How does the optimizer think?
Distribution of the tables are excellent, both have equal PI and in addition the column is part of an “AND”-ed join condition. The matchable records reside on the same AMP – the only thing to do is evaluate the “residual” condition: a.User_trx_id = b.User_trx_id.
However it is not that simple.
In the beginning each user has few transactions, eg. 10.
What does the system do? Each records of User1 in TRX_1 table must be compared with 10 records from TRX_2. That is 100 comparisons.
What if each user has 1000 transactions? 1million comparisons for each user!!
The growth is in the order of X2, where X is the number of records per PI (exactly PI hash) value.
In this type of cases the number of records per PI value grows linearly or quicker as time goes by, what means longer and longer execution times.

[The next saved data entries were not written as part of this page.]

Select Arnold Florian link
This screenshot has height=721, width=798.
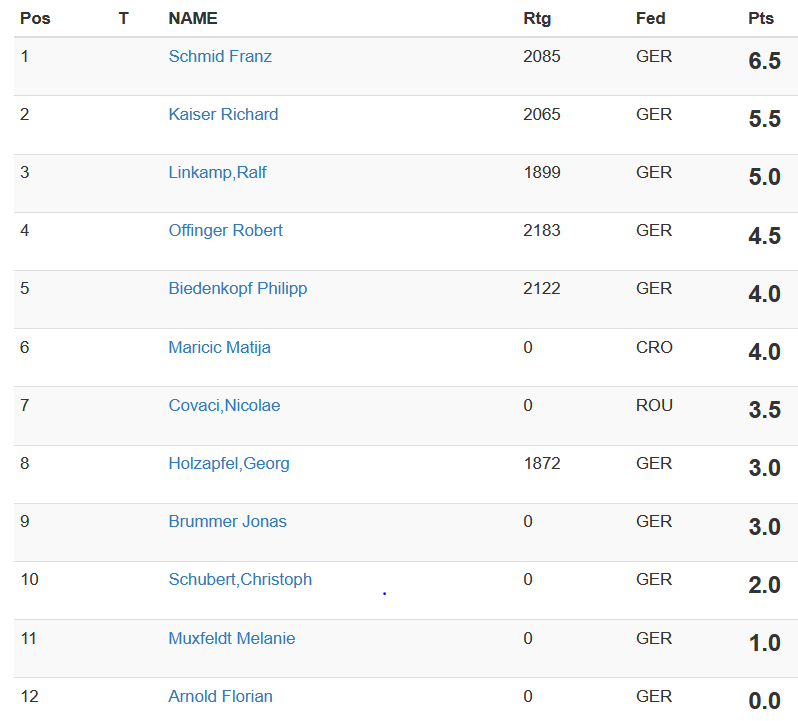[x=220, y=697]
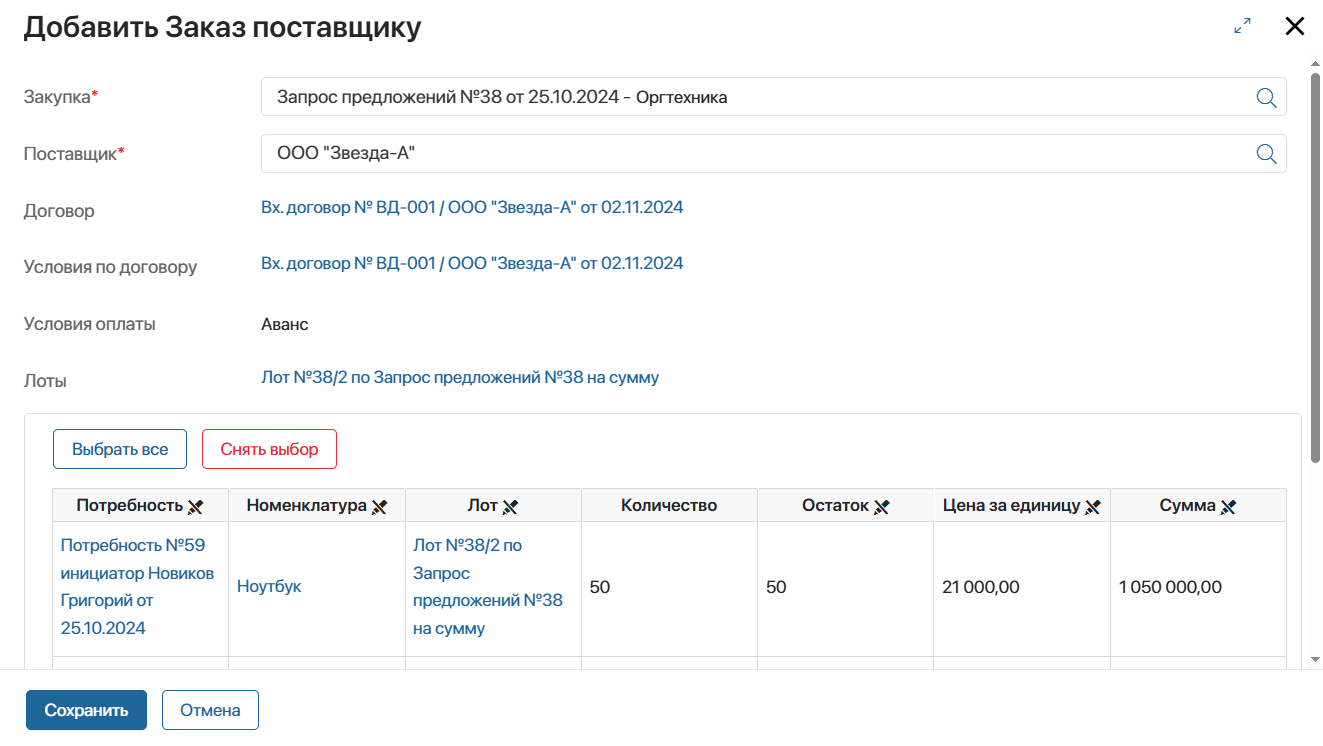
Task: Open Ноутбук nomenclature link
Action: 269,587
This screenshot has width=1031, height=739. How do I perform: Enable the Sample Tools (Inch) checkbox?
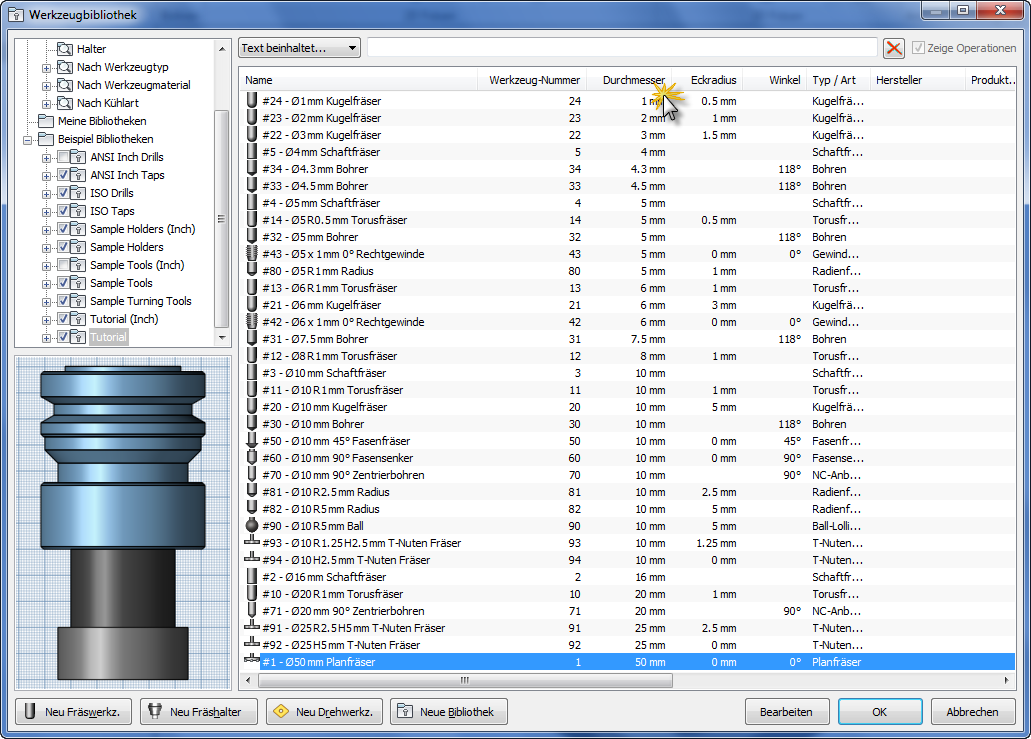pos(63,265)
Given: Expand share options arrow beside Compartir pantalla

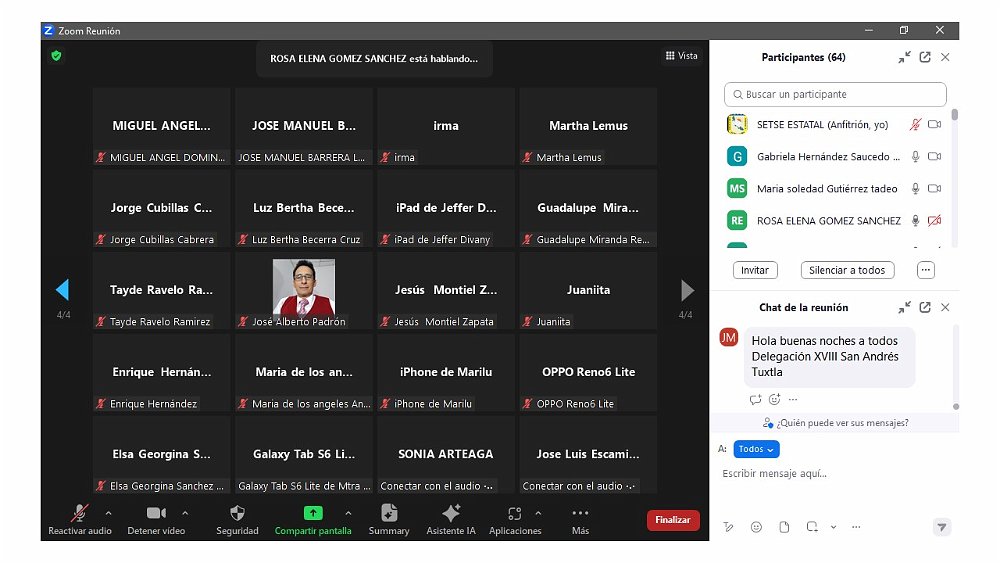Looking at the screenshot, I should tap(348, 513).
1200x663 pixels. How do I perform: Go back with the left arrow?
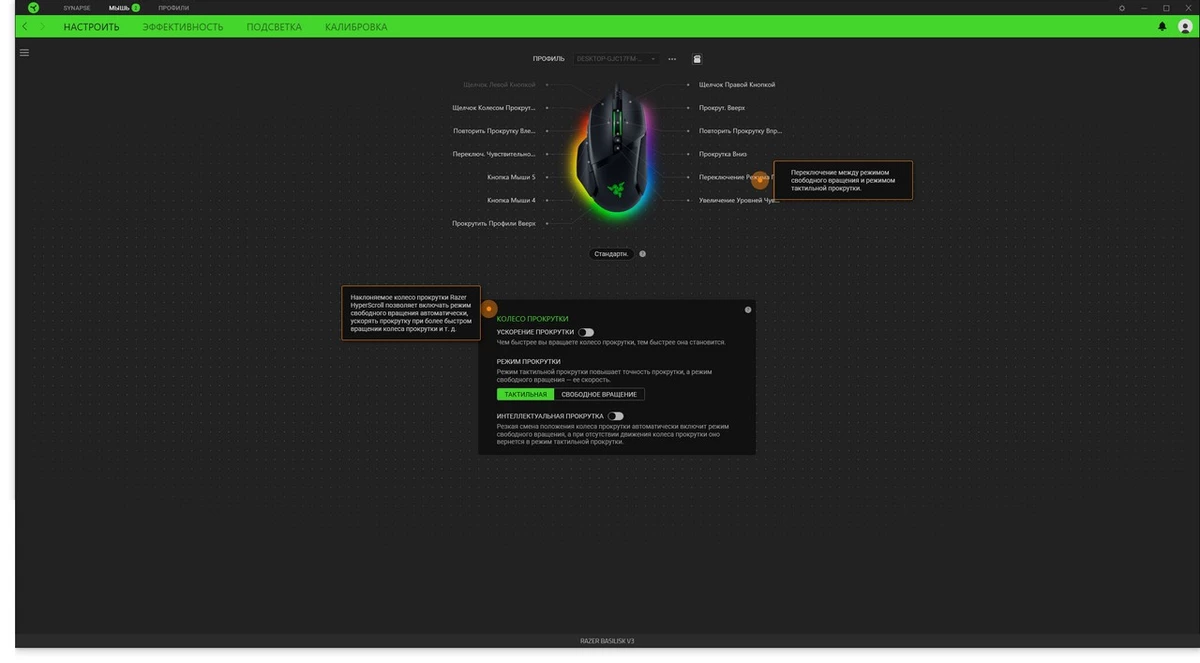coord(25,27)
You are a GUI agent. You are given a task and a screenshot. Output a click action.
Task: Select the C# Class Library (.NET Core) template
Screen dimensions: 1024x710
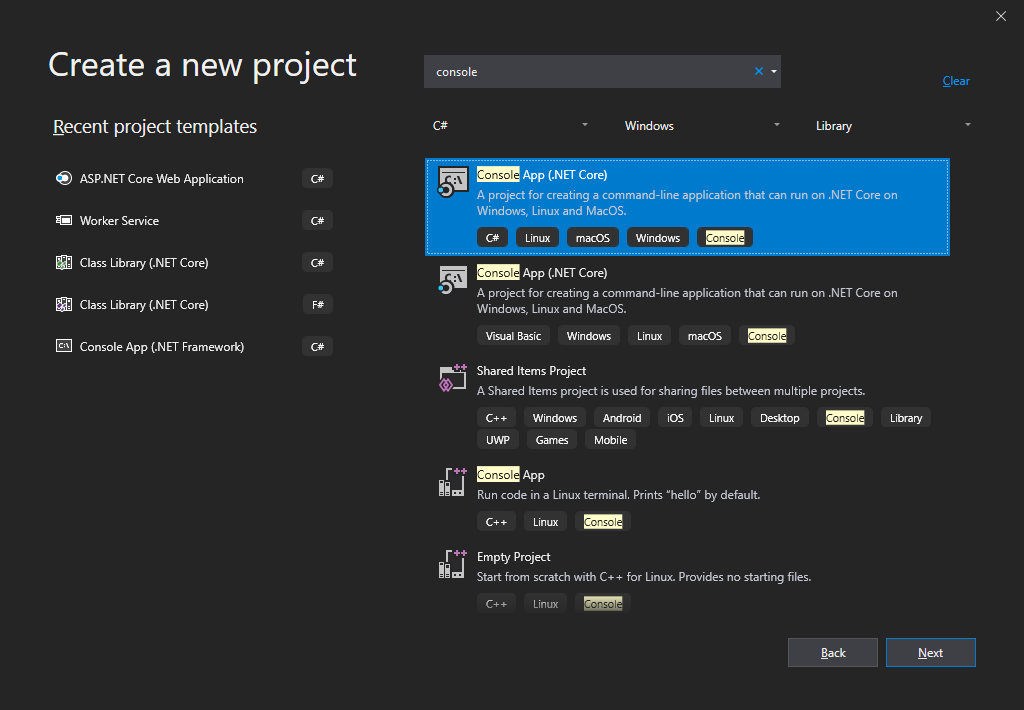[144, 263]
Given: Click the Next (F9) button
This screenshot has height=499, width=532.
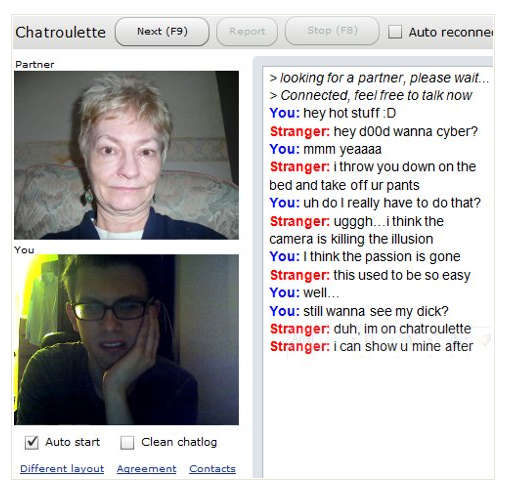Looking at the screenshot, I should [162, 32].
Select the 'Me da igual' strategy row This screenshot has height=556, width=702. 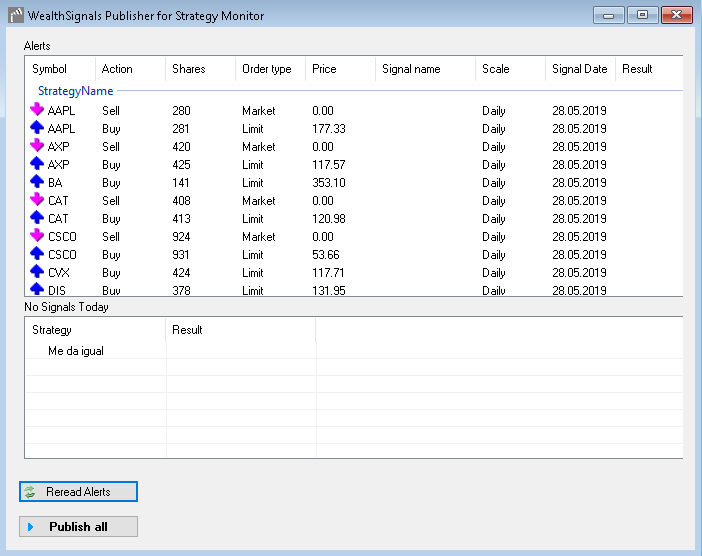76,351
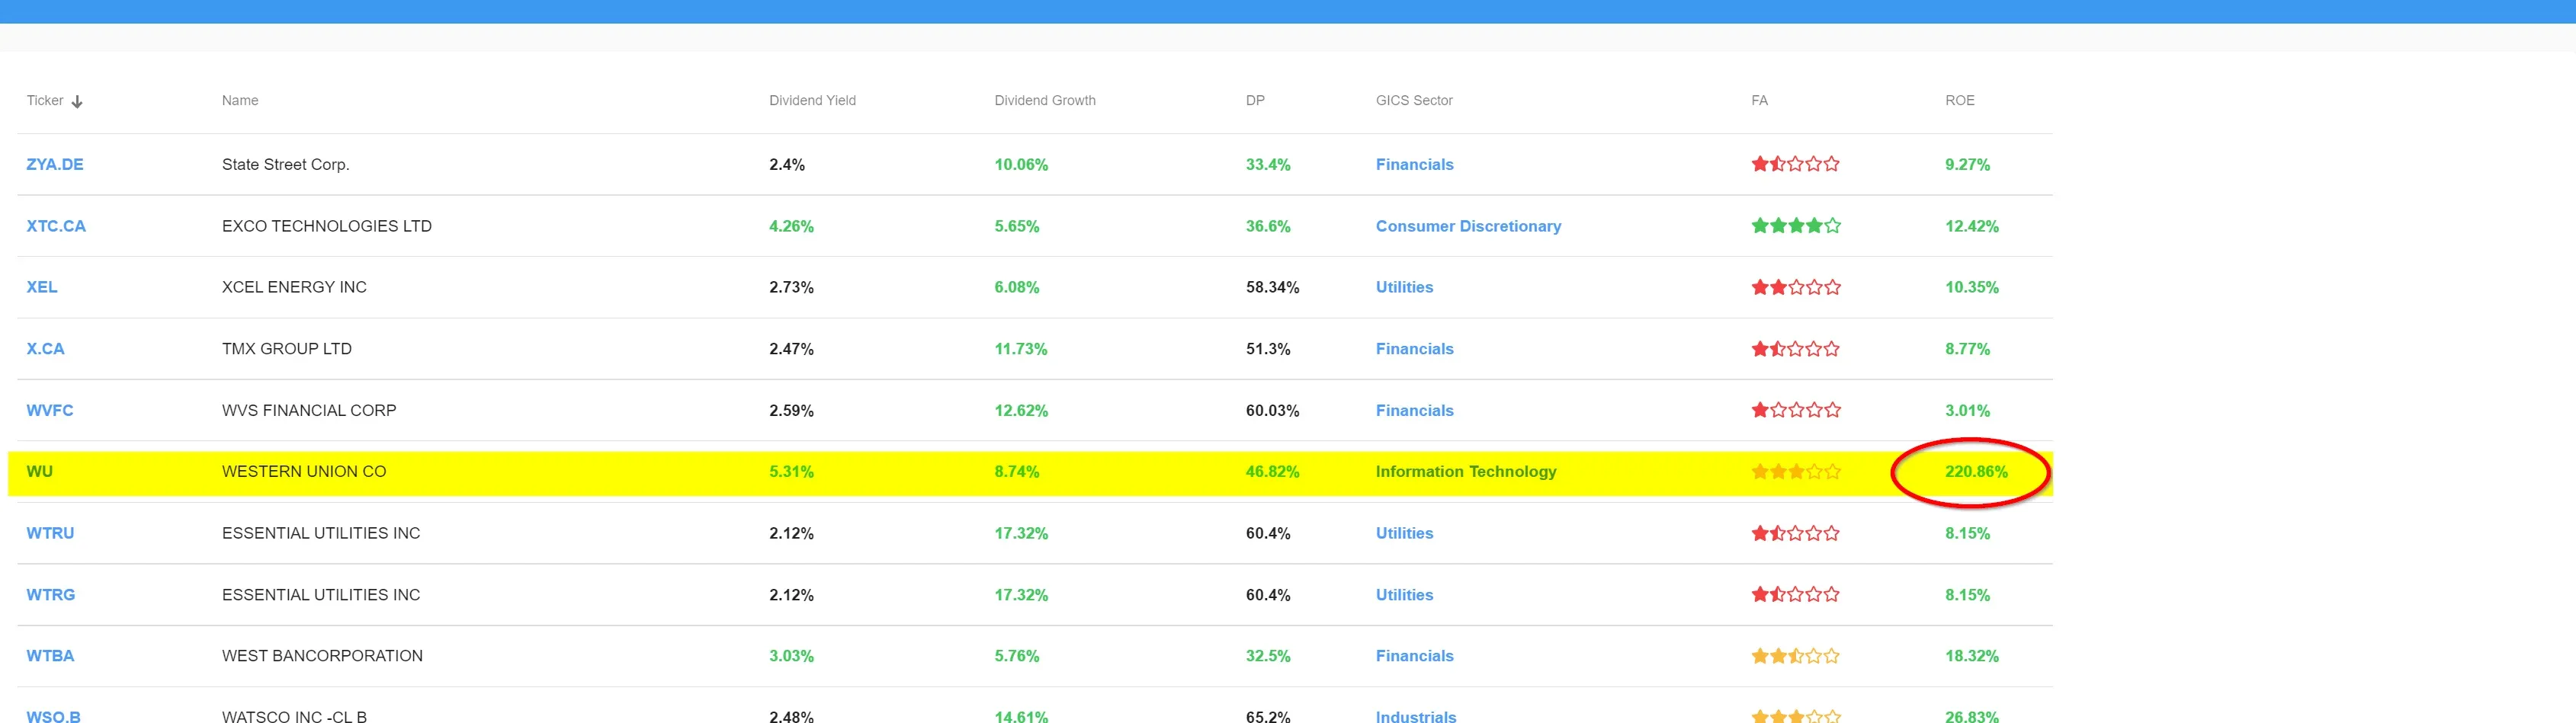2576x723 pixels.
Task: Click star rating in Western Union row
Action: coord(1795,472)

Please note thet the total time required for the join step is determined by the maximum number of records per PI value, since all these records will fall to the same AMP, therefore that one will perform the slowest.


What is the solution?

We can experience this problem in two cases:

  • Sources are regular tables of our datamodel
  • Sources (at least one of them) is a Spool during a query execution

In the first case we have to think on changing the PI, if we can (to <User_id,User_trx_seq> in our case). This will speed up the INSERT procedures, so does the JOINED DELETE and UPDATE operations. The disadvantage is that the simple User_id based joins will collapse. They will probably require redistribution of out TRX_x table. The User_id based filters will turn to full-table-scans instead of PI access, which can be handled by secondary- or join indices.
Another option is to do a pre-fetch from the TRX_1 and TRX_2 tables into volatile tables having PI: (User_id,User_trx_seq). But note that it may be expensive, if we cannot apply a pretty selective filtering. This means redistribution of the tables.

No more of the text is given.